Yeah, this blows Unusual Events out of the water. As it does One Drink and Dead Silver. None of them are even coming close to this level of success.

Of course, sales mean nothing if the readers aren’t happy, but thankfully I can report that this is not the case. So far, Colony is sitting at a glorious 4.8 Star rating on Amazon, and solid 5 Star rating on Goodreads, and with some pretty glowing reviews to match.

Colony is making a mark on Sci-Fi. A small one in the larger scheme of things, but with clear space to grow.

But there’s only one direction for Colony to go from here. And that’s UP! Which leaves us with only one final question:

Have you read Colony yet?

 

Being a Better Reader: Leaving a Good Review

I’m going to file this one under Being a Better Writer, but as most of you can tell from the title, I consider it more in line with the act of being a good reader than a writer. Though I suppose as a reviewer, you’re going to leave a written review … but by the terminology of what I usually refer to when I say “writing” it is a little different.

Nevertheless, this topic has been one that’s been requested of me not just before, but on multiple occasions, so it’s about time that I got to it on the list of future topics (which, yes, is an actual list that sits on my desk, I’m up to note-paper #8 now). Plus, this topic has the added bonus of coming at a fortunes time: Right on the heels of the release of Colony! Which, having been out for exactly ten days starting today, is just moving into the realm where many of you who acquired it first thing have recently finished it and are now wondering what to do with yourselves now that it’s done. Well, let this post be your not-so-subtle guide.

So, leaving a review. Scratch that, leaving a good review.

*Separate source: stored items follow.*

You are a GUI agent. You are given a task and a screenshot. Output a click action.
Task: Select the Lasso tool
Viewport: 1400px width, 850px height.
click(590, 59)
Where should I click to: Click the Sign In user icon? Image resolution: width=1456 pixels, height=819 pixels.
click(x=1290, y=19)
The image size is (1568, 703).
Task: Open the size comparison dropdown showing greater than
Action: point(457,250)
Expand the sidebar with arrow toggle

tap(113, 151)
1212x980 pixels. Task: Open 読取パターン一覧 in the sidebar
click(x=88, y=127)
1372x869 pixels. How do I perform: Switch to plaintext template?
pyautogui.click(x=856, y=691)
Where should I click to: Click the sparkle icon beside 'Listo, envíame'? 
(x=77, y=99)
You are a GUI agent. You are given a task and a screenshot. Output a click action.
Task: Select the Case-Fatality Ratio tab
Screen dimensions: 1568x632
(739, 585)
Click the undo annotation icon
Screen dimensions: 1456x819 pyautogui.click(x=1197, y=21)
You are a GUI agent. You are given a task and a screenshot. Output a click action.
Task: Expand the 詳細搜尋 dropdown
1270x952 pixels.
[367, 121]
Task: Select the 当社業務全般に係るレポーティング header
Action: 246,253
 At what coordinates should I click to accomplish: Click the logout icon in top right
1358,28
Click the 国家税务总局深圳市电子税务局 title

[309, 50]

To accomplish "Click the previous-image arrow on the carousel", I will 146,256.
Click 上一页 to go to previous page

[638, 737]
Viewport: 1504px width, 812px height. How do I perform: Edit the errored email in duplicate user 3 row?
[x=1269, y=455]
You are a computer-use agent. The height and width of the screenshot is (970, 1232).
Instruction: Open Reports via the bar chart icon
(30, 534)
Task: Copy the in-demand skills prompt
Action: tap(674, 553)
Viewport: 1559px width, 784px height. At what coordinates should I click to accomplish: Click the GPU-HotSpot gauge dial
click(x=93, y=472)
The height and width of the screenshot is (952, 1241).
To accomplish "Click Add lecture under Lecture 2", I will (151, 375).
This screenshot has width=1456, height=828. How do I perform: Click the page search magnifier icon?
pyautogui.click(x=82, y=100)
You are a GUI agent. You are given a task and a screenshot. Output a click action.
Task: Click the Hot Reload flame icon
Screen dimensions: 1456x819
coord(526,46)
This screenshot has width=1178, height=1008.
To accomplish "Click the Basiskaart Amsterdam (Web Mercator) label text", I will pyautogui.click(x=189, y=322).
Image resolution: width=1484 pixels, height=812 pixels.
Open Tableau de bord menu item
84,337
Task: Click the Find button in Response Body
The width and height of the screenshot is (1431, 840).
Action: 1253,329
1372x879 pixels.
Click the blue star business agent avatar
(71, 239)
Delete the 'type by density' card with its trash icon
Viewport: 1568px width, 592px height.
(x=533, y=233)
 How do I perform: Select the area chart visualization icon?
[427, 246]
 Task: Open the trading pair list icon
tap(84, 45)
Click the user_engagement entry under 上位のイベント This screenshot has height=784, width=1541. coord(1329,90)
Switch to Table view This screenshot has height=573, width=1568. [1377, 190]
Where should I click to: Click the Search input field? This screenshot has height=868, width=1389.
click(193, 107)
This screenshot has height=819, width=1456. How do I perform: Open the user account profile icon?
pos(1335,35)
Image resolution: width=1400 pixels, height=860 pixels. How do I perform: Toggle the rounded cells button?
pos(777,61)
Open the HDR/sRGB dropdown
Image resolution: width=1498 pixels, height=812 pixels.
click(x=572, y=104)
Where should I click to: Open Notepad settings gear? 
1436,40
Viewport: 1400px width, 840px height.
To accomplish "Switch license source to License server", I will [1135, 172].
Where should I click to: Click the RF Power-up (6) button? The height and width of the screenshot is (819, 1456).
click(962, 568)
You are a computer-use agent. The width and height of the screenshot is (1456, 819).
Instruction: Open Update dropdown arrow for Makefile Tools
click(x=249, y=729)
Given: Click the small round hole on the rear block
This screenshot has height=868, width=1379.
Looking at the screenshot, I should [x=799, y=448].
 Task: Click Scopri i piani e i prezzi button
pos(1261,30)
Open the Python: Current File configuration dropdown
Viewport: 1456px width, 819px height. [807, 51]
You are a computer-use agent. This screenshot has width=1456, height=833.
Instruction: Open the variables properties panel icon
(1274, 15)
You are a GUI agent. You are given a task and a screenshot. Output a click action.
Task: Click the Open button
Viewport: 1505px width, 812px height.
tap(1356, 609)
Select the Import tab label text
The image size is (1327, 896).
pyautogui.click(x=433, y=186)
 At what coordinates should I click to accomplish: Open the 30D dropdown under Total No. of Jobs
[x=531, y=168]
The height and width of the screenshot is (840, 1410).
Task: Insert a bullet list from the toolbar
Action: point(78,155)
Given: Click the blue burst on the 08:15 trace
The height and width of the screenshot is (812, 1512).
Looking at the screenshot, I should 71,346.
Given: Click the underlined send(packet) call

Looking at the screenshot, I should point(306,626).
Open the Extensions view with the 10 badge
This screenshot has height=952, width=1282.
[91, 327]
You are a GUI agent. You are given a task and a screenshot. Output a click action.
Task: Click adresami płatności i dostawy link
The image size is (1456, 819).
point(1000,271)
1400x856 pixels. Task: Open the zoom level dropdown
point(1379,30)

We’ll tackle the basics first: What’s the point of leaving a review? Why do so many authors (myself included) stress them as often as possible? Why do so many institutions? Crud, turn to the back of any Kindle ebook, and the last “page” of every book, no matter where it came from, is a reminder page that invites the reader to, now that they’ve finished said book, tweet about it, share it, or leave a review for it on Amazon.com.

Now, the cynical among you might think “Well of course they want you to leave a review on Amazon. After all, they own the site.”

Sure. That’s entirely true. But at the same time, by admitting such, you’re also admitting that there must be a reason to it. Amazon wouldn’t bother doing it if there wasn’t a net gain for them in the process, would they?